TASK DETAILS
Please rewrite only the stretch from "This screenshot has height=580, width=580." through "Click the phrase 'iconic essentials'", swapping "Click" for "Select" and keeping everything else the same.

RECORDS FOR THE EXERCISE
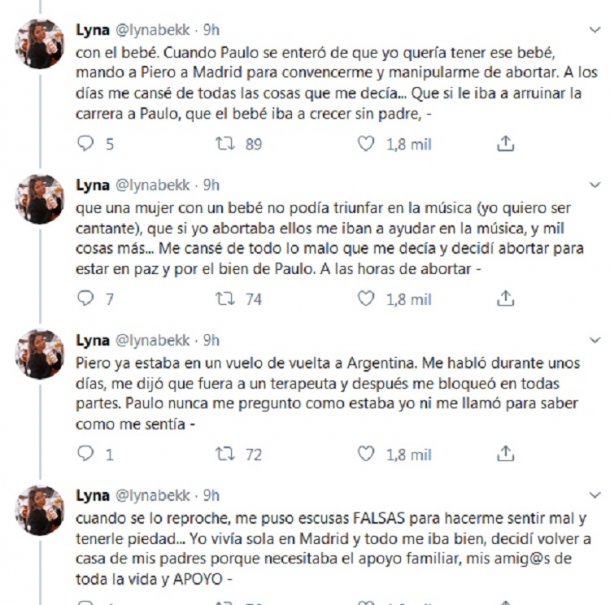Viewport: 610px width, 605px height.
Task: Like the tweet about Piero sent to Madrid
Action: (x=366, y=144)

...

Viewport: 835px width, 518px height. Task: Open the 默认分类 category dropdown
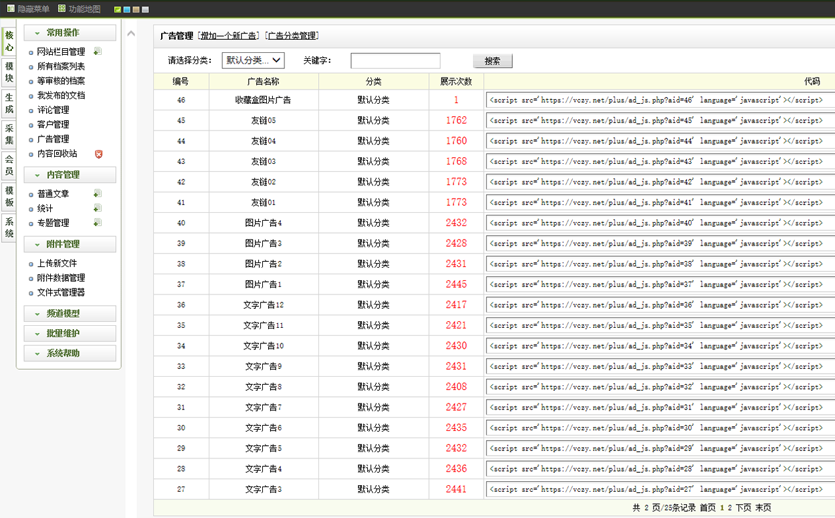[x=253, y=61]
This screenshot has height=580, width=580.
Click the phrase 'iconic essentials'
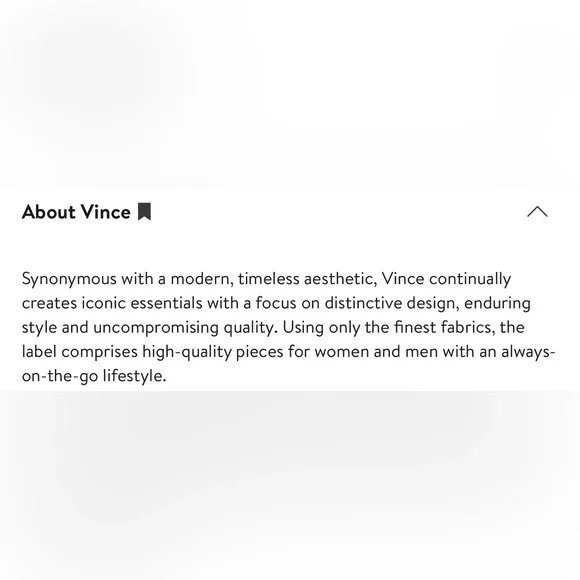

COMPLETE ANSWER
This screenshot has height=580, width=580.
Select the phrase 'iconic essentials'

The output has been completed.